On trouve tout d'abord l’utilisation d’items lexicaux. Ce peut être des "bon", des "en fait", des "mon frère", des «yes», pour marquer la fin d’unités, ou encore des tag-questions telles que "n’est-ce pas", ou "hein". On a le même phénomène pour démarrer des unités avec par exemple le "donc" et le "alors", comme dans cet extrait de présentation d'un conférencier.

Ensuite, les locuteurs ont à portée d’autres dispositifs pour poser des balises entre leurs unités à l’oral, non lexicaux ceux-là, comme le "euh" (dans la conférence de Mark Leckey ), le "ahm" new yorkais ou des phonèmes encore moins lexicalisés (comme dans cette présentation d'une conférencière). Et bien entendu le silence peut aussi remplir cette fonction de ponctuation, comme dans cet extrait de conférence de Jacques Lacan (écouter aussi Libéraux sociaux, socialistes de marché). De plus, on entend des formes acoustiques qui fonctionnent comme des scriptes intonatifs contribuant à constituer des unités, comme dans cet extrait où Léon Zitrone annonce le décès de Joe Dassin (écouter aussi Les Philosophes parlent aux philosophes).

La ponctuation fait plus que poser des balises

Le recours à des techniques pour ponctuer son discours ne se réduit cependant pas à délimiter des unités. Ces techniques servent aussi à établir une certaine relation vis-à-vis de ce qui est dit, comme dans cet extrait où un jeune homme utilise régulièrement "c’est ça"  ou dans celui-ci où c’est le "voilà" qui est mobilisé. Dans les deux cas on peut entendre une sorte de mise à jour critique de la part du locuteur. Dans la même idée, on entend Jacques Rancière avec un "bon" qui pourrait fonctionner comme une actualisation de la situation d’énonciation ; ou encore, davantage tourné vers l’interlocuteur, Abel Ferrara avec "you know" ou Patrice Chéreau avec "tu vois".

L’usage des ponctuants ou lieurs, peuvent permettre de résoudre des problèmes liés à une parole qu’on se sent de devoir maintenir. Par exemple dans cet extrait de message de répondeur, où le locuteur essaie d’être là malgré tout, avec des "euh" ou des claquements de langue, ou encore cet extrait où Dan Graham utilise le "ahm" américain pour étayer un discours difficile à rendre fluide en raison d’un problème de bégaiement (réécouter aussi Donc, donc, et voir l'entrée Résidus).

De plus, l’utilisation de formes ponctuées peut permettre de construire des listes (voir l’entrée Séries). Cela peut se faire avec des items comme dans cet extrait avec "et tout", ou simplement en mobilisant des formes acoustiques régulières (écouter Elle fait toujours la belle, Y’a la chimie, la bureautique ; réécouter Les philosophes parlent aux philosophes). Eléments ponctuants qui peuvent même incorporer une évaluation de cette même liste comme lorsque Ségolène Royal énumère les promesses du Président Sarkozy.

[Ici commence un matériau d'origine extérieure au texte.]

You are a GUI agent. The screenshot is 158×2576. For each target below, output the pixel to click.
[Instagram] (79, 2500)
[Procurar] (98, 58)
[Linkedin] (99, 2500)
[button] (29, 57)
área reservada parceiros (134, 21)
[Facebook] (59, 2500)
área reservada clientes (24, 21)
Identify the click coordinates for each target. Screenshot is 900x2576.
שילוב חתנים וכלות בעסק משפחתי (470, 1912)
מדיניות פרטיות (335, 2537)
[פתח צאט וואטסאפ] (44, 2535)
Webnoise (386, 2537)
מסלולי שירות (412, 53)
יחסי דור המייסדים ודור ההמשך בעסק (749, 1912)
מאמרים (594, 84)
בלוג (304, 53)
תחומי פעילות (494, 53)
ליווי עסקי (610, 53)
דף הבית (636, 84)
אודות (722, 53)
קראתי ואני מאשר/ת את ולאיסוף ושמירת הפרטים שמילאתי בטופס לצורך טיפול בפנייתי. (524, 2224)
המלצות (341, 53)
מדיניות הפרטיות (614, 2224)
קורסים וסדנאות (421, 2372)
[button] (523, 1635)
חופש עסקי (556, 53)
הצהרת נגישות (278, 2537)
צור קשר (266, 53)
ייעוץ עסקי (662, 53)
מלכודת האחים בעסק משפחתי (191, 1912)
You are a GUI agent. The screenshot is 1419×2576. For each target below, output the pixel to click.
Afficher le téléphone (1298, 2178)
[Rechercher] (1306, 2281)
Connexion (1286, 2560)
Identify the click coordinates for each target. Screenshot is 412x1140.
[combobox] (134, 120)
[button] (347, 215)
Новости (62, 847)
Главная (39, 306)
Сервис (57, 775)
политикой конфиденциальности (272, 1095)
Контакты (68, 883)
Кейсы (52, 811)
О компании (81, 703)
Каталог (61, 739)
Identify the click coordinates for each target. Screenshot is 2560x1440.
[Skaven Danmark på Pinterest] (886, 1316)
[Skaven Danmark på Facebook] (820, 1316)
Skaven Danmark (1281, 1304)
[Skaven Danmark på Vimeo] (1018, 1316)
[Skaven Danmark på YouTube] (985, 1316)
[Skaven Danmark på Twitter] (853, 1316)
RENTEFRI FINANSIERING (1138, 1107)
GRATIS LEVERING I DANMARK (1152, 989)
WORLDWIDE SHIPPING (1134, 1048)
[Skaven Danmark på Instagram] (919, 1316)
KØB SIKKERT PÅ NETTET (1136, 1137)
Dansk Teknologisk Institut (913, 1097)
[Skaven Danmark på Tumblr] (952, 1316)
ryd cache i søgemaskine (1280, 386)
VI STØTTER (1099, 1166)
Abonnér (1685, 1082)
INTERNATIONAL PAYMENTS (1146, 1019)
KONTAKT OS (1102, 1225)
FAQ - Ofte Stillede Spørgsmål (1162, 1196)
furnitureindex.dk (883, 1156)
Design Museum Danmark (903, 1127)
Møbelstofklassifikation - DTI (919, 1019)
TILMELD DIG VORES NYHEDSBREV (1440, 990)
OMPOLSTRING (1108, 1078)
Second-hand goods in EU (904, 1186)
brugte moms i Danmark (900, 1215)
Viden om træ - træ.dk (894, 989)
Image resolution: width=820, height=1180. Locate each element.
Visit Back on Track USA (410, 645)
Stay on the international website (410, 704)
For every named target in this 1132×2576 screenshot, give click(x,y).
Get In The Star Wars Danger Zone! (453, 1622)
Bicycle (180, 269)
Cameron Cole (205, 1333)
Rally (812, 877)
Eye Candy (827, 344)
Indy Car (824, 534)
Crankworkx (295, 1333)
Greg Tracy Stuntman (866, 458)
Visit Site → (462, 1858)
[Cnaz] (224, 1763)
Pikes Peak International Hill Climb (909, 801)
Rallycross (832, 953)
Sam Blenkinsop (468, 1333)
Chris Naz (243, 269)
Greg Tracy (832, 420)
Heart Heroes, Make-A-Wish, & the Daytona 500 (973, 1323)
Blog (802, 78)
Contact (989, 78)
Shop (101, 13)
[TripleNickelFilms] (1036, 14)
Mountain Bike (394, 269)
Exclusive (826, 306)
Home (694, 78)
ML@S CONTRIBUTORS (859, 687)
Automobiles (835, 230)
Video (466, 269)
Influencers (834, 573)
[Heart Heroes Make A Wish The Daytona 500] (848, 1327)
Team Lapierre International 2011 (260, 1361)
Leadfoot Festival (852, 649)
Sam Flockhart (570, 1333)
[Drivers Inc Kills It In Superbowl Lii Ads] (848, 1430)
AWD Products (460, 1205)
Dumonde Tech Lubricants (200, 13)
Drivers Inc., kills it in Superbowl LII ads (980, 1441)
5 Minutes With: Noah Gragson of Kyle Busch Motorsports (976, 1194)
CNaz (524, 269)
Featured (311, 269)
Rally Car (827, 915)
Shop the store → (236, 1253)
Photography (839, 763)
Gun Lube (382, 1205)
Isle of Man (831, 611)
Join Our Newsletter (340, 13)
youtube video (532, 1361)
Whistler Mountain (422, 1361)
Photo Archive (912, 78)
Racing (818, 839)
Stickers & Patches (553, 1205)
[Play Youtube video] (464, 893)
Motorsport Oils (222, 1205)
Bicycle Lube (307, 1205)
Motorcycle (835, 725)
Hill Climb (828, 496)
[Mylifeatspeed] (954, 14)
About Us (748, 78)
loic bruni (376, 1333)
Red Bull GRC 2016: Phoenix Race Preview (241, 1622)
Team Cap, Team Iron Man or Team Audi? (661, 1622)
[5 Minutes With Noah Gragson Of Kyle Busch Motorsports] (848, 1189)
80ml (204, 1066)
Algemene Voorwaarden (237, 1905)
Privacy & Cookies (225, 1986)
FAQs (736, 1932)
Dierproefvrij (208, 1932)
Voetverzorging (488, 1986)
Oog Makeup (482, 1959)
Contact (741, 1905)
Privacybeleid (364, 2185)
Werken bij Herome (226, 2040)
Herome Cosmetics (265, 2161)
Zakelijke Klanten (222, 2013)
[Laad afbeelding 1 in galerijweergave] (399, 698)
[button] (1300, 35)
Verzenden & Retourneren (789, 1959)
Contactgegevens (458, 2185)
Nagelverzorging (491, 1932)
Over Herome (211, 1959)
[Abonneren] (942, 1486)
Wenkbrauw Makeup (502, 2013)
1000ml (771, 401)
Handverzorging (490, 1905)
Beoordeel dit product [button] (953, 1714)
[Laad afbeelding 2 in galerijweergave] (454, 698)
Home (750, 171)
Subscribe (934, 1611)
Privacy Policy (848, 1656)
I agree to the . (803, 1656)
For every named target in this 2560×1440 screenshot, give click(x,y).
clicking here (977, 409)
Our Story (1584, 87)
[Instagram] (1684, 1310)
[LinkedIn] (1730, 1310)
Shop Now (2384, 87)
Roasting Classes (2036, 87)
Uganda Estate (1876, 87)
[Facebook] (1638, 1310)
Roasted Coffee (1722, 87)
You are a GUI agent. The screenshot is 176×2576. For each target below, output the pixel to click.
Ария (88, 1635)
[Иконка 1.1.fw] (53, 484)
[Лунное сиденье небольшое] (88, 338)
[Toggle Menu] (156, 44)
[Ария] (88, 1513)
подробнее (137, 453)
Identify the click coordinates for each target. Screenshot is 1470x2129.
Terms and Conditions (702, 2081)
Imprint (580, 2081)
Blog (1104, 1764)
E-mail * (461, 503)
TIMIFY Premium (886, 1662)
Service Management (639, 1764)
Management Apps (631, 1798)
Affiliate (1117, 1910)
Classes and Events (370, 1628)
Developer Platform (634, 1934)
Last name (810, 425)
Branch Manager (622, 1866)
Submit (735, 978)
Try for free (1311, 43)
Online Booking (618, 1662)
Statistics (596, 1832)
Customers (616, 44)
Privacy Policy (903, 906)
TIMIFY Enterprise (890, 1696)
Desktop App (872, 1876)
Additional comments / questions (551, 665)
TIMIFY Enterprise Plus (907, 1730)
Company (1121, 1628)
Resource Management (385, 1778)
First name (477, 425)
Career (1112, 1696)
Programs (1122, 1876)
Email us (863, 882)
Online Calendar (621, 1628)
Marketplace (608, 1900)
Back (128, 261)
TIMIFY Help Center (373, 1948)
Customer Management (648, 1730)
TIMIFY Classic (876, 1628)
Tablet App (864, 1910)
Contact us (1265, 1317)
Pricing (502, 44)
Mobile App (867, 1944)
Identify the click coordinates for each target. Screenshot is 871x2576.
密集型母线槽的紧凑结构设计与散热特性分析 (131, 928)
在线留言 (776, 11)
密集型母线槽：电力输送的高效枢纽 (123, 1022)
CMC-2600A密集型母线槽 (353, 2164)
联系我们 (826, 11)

Enfin, notre collection illustre le fait que la ponctuation dans la parole ne sied pas seulement au locuteur mais qu'elle peut, d'une part, être une preuve de participation attentive chez les interlocteurs, comme dans cet extrait où Carlo Ginzburg ponctue le tour de parole de Francesca Isidori par des actes de présence et de ratification. D'autre part, et plus généralement, la ponctuation renvoie à des caractéristiques de la situation d’énonciation, de l’activité en cours : Bernard Pivot ne lit pas un texte comme il fait la dictée.